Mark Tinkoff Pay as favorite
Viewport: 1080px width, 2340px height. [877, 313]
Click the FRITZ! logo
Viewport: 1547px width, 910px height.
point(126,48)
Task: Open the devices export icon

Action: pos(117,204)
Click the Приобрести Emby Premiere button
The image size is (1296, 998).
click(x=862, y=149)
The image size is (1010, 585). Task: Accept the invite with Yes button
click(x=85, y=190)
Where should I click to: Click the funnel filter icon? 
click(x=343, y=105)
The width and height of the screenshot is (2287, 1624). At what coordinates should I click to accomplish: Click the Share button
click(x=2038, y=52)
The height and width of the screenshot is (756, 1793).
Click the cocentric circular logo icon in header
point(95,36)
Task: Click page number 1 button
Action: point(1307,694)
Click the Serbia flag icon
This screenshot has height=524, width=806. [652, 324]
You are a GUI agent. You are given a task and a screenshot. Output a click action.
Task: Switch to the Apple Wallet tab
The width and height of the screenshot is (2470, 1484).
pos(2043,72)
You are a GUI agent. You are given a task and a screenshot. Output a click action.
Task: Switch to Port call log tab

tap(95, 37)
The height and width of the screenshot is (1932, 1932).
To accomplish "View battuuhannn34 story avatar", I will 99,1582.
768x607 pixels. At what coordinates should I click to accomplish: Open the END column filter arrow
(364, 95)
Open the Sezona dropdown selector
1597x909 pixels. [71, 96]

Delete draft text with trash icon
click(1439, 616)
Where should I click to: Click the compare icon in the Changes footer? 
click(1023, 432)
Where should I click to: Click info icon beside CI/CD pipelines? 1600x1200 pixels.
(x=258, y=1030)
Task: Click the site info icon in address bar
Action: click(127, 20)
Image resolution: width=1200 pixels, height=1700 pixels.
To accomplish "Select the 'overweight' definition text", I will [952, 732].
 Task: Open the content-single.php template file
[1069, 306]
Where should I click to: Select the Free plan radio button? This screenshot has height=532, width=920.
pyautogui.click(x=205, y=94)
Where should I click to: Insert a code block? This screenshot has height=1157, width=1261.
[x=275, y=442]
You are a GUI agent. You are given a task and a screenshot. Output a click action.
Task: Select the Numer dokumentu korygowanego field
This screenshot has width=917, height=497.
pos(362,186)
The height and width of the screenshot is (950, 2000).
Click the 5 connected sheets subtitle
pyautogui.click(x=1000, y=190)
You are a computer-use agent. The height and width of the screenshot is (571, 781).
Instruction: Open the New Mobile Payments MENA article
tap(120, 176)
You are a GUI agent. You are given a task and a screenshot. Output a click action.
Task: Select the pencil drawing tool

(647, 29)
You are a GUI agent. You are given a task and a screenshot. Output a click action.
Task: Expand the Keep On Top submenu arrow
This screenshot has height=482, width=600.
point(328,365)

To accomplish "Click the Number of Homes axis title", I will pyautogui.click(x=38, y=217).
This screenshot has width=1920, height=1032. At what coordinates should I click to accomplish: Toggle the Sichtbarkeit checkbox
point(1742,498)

::::::

◆ The task
Having read the material, return all of it word for word.

◆ Reply to the exercise
Mark Tinkoff Pay as favorite
Viewport: 1080px width, 2340px height. [877, 313]
Click the FRITZ! logo
Viewport: 1547px width, 910px height.
point(126,48)
Task: Open the devices export icon

Action: pos(117,204)
Click the Приобрести Emby Premiere button
The image size is (1296, 998).
click(x=862, y=149)
The image size is (1010, 585). Task: Accept the invite with Yes button
click(x=85, y=190)
Where should I click to: Click the funnel filter icon? 
click(x=343, y=105)
The width and height of the screenshot is (2287, 1624). At what coordinates should I click to accomplish: Click the Share button
click(x=2038, y=52)
The height and width of the screenshot is (756, 1793).
Click the cocentric circular logo icon in header
point(95,36)
Task: Click page number 1 button
Action: point(1307,694)
Click the Serbia flag icon
This screenshot has height=524, width=806. [652, 324]
You are a GUI agent. You are given a task and a screenshot. Output a click action.
Task: Switch to the Apple Wallet tab
The width and height of the screenshot is (2470, 1484).
pos(2043,72)
You are a GUI agent. You are given a task and a screenshot. Output a click action.
Task: Switch to Port call log tab

tap(95, 37)
The height and width of the screenshot is (1932, 1932).
To accomplish "View battuuhannn34 story avatar", I will 99,1582.
768x607 pixels. At what coordinates should I click to accomplish: Open the END column filter arrow
(364, 95)
Open the Sezona dropdown selector
1597x909 pixels. [71, 96]

Delete draft text with trash icon
click(1439, 616)
Where should I click to: Click the compare icon in the Changes footer? 
click(1023, 432)
Where should I click to: Click info icon beside CI/CD pipelines? 1600x1200 pixels.
(x=258, y=1030)
Task: Click the site info icon in address bar
Action: click(127, 20)
Image resolution: width=1200 pixels, height=1700 pixels.
To accomplish "Select the 'overweight' definition text", I will [952, 732].
 Task: Open the content-single.php template file
[1069, 306]
Where should I click to: Select the Free plan radio button? This screenshot has height=532, width=920.
pyautogui.click(x=205, y=94)
Where should I click to: Insert a code block? This screenshot has height=1157, width=1261.
[x=275, y=442]
You are a GUI agent. You are given a task and a screenshot. Output a click action.
Task: Select the Numer dokumentu korygowanego field
This screenshot has width=917, height=497.
pos(362,186)
The height and width of the screenshot is (950, 2000).
Click the 5 connected sheets subtitle
pyautogui.click(x=1000, y=190)
You are a computer-use agent. The height and width of the screenshot is (571, 781).
Instruction: Open the New Mobile Payments MENA article
tap(120, 176)
You are a GUI agent. You are given a task and a screenshot. Output a click action.
Task: Select the pencil drawing tool

(647, 29)
You are a GUI agent. You are given a task and a screenshot. Output a click action.
Task: Expand the Keep On Top submenu arrow
This screenshot has height=482, width=600.
point(328,365)

To accomplish "Click the Number of Homes axis title", I will pyautogui.click(x=38, y=217).
This screenshot has width=1920, height=1032. At what coordinates should I click to accomplish: Toggle the Sichtbarkeit checkbox
point(1742,498)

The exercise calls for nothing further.